Seitenauszug
==============================
Fehlende Heimstätte ist größtes Problem

Saarbrücken · Der neue Olympia-Zyklus beginnt, der Verteilungs-Kampf um die Fördergelder ist im Gange. Auch im Saarland müssen sich einige Verbände neu aufstellen, Ziele 2020 definieren. Die SZ beleuchtet ihre Situation.

 Olympia-Teilnehmerin Lisa Klein aus Völklingen-Lauterbach ist das neue Gesicht des Saarländischen Radfahrer-Bundes. Ausgebildet zur Topfahrerin wurde sie aber nicht im Saarland.

Olympia-Teilnehmerin Lisa Klein aus Völklingen-Lauterbach ist das neue Gesicht des Saarländischen Radfahrer-Bundes. Ausgebildet zur Topfahrerin wurde sie aber nicht im Saarland.

Foto: Roth

Jörg Aumann kann sich noch genau erinnern. Vor gut acht Jahren war der Präsident des Saarländischen Radfahrer-Bundes (SRB) Mitglied einer dreitägigen Radtour im Raum Merzig. Viele Kinder und Jugendliche waren dabei, unter anderem sein damals elfjähriger Sohn Robin. Und Lisa Klein aus Völklingen-Lauterbach. Zwölf Jahre jung, "aber sie ist den Jungs damals ganz schön um die Ohren gefahren", erzählt Aumann und lacht. "Beim Abendessen saß Lisa da und sagte plötzlich: Ich will Profi werden und irgendwann bei Olympia fahren." Aumanns Sohnemann Robin und alle anderen am Tisch schauten erst ungläubig, dann setzte Gelächter ein. "Nur Lisa hat nicht gelacht", erinnert sich Aumann.

Jetzt, acht Jahre später, ist Lisa Klein eine der besten deutschen Bahnrad-Fahrerinnen, wurde jüngst erstmals deutsche Meisterin in der Einzelverfolgung - und durfte zumindest als Ersatzfahrerin bei den Sommerspielen in Rio de Janeiro Olympia-Luft schnuppern und Erfahrungen sammeln. "Sie ist nach wie vor hier im Saarland heimisch", sagt Aumann - wohl wissend, dass das derzeitige sportliche Aushängeschild des SRB den Sprung in die Spitze vor allem deswegen geschafft hat, weil sie am Heinrich-Heine-Gymnasium in Kaiserslautern in den vergangenen Jahren eine optimale sportliche Betreuung erfahren hat. "Es ist schade, dass die, die was werden wollen, das Saarland verlassen müssen", bedauert Aumann.
==============================
Datensatz
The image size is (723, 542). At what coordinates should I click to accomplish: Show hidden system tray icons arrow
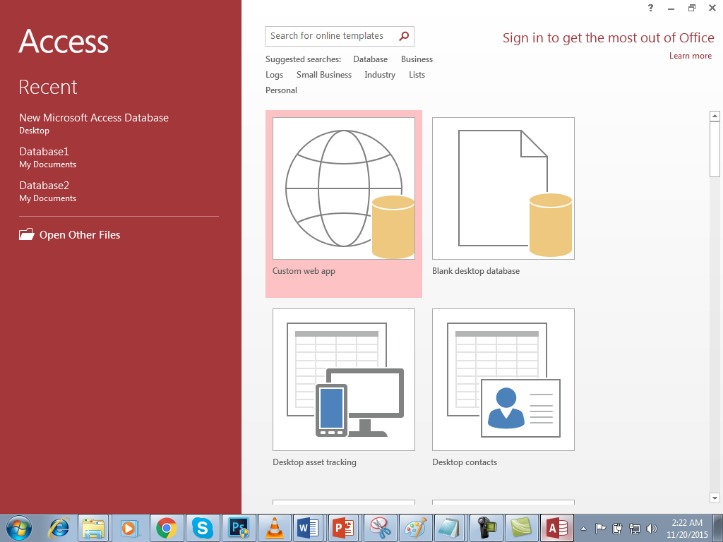click(583, 529)
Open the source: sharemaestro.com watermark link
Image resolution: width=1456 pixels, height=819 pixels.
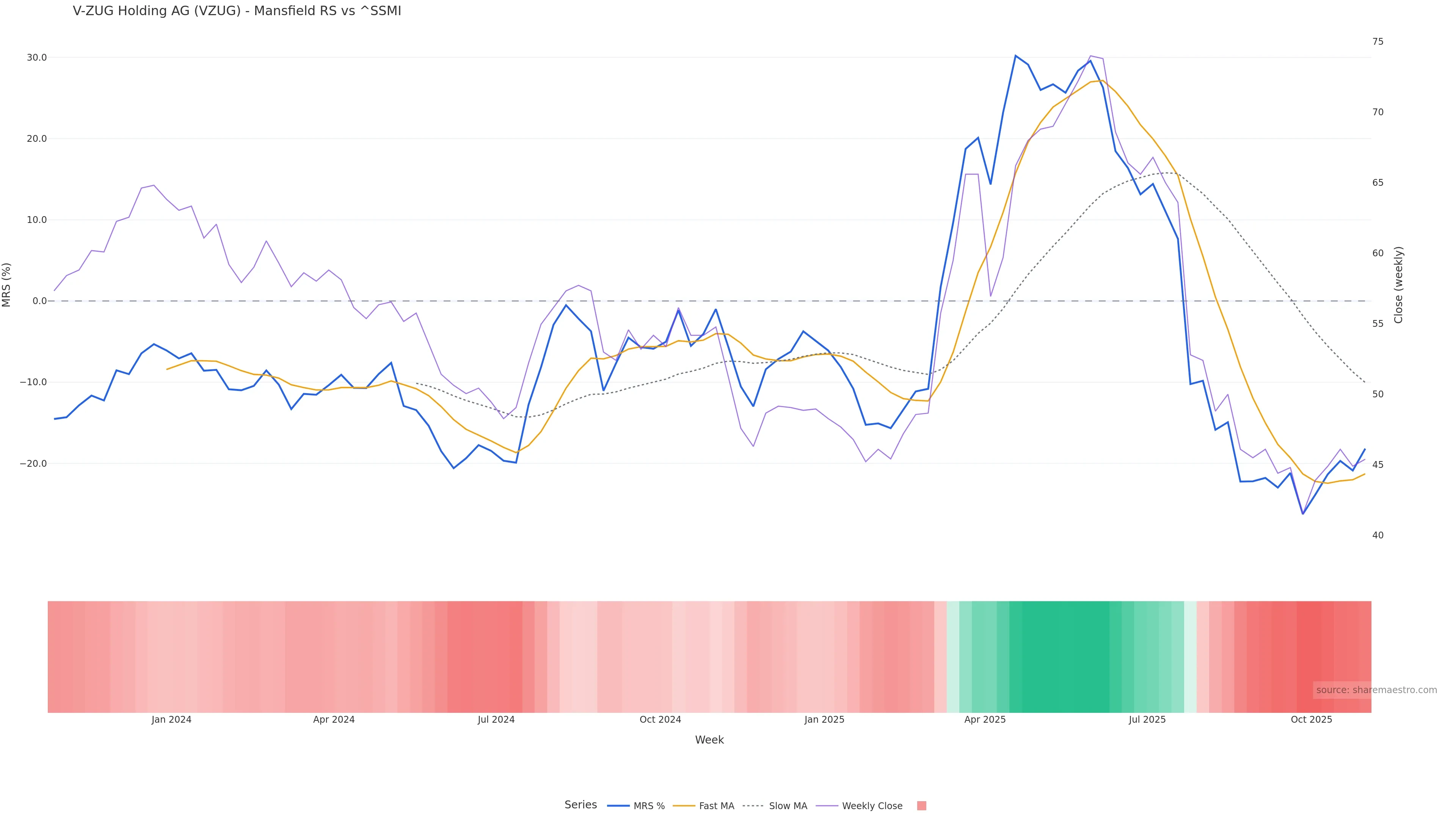(x=1376, y=690)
==============================
Aufgaben
A. Prüfe anhand des Artikels über den Saarländischen Radfahrer-Bund, ob die folgenden Aussagen zutreffen: (i) Lisa Klein war bei der Radtour im Raum Merzig zwölf Jahre alt. (ii) Lisa Klein ging bei den Sommerspielen in Rio de Janeiro als Stammfahrerin an den Start. (iii) Lisa Klein wurde am Heinrich-Heine-Gymnasium in Kaiserslautern sportlich betreut. Antworte jeweils mit Ja oder Nein und zitiere die entscheidenden Worte des Artikels.
B. Führe den Artikel über den Saarländischen Radfahrer-Bund im Anschluss an seinen letzten Satz fort.
Die Zeilen stehen in keinem Zusammenhang mit dem Artikel über den Saarländischen Radfahrer-Bund.

Erwartete Antworten
A.
(i) Ja: „Zwölf Jahre jung“
(ii) Nein: „durfte zumindest als Ersatzfahrerin bei den Sommerspielen in Rio de Janeiro Olympia-Luft schnuppern“
(iii) Ja: „am Heinrich-Heine-Gymnasium in Kaiserslautern in den vergangenen Jahren eine optimale sportliche Betreuung erfahren hat“

B.
Der Grund, warum das so ist, liegt nicht nur für SRB-Vizepräsident Peter Schwöbel, zugleich sportlicher Leiter im SRB, auf der Hand: "Es fehlt grundsätzlich im Saarland an einer Heimstätte für uns Radfahrer." In der Tat: Ein Zuhause sucht man vergeblich. Dabei hatte der SRB das mal - am Saarbrücker Schanzenberg. Aber das, was mal eine Radbahn mit 333,33 Metern Länge war, ist heute nur noch eine Ruine. 1934 erbaut, tat sie über Jahrzehnte gute Dienste. Ja, herausragende Dienste, wie Aumann erinnert: "Andreas Walzer , der 1992 in Barcelona Olympiasieger mit dem Bahnrad-Vierer wurde, betont heute noch, dass er ohne die Bahn in Saarbrücken nie so weit gekommen wäre." Der SRB hat mit Bernhard Walzer, dem Vater von Andreas, sogar einen Bahnrad-Beauftragten im Vorstand - "für alle Fälle", wie Aumann lächelnd erklärt.

Aber wann passiert der Fall der Fälle - sprich: Wann gibt es Ersatz für den Schanzenberg, dessen endgültiges Aus 2009 besiegelt wurde? "Wir sind bescheiden", sagt Aumann, "wir bräuchten eine einfache Trainingsbahn, um sicher trainieren zu können." Dabei geht es konkret nicht nur um den Bahnradsport . Die Straßenfahrer könnten im Winter dort trainieren, alle anderen Radsportarten sollten ihren Platz dort finden, die Triathleten könnten die Stätte nutzen. Kostenpunkt: maximal 1,5 Millionen Euro.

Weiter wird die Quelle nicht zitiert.